> [Directions for this task] Your answer must repeat all of the entries word for word, without any images.

> [Data records]
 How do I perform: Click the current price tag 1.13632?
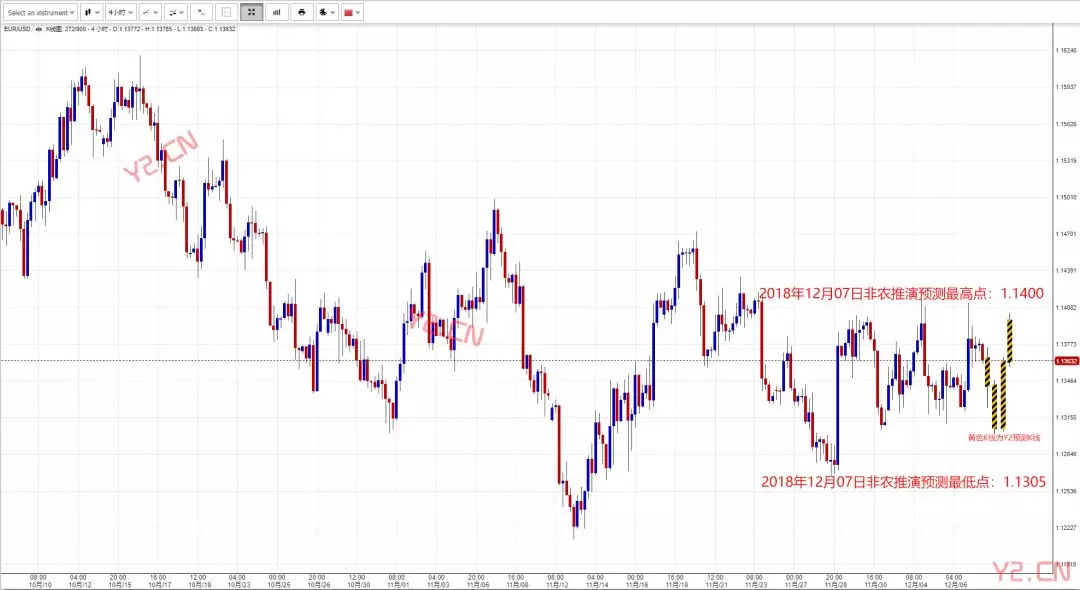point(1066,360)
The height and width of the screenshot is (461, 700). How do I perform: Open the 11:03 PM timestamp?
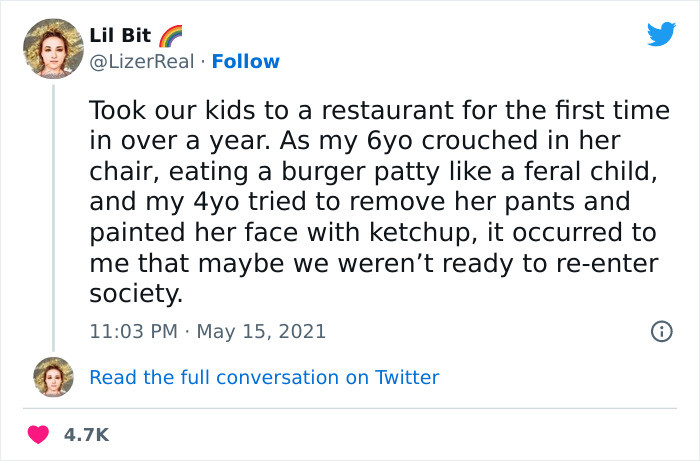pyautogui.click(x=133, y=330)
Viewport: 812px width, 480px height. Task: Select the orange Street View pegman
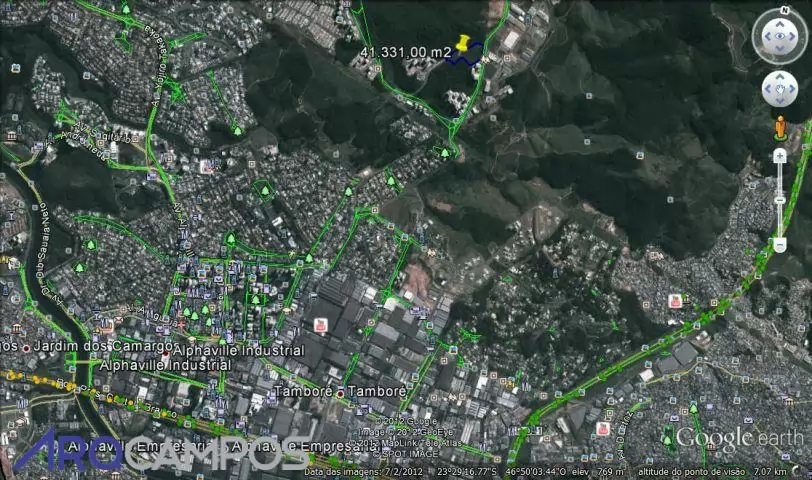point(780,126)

> [Answer]
 How do I perform: Click the current price tag 1.13632?
point(1066,360)
The height and width of the screenshot is (461, 700). How do I perform: Open the 11:03 PM timestamp?
pyautogui.click(x=133, y=330)
Viewport: 812px width, 480px height. Task: Select the orange Street View pegman
point(780,126)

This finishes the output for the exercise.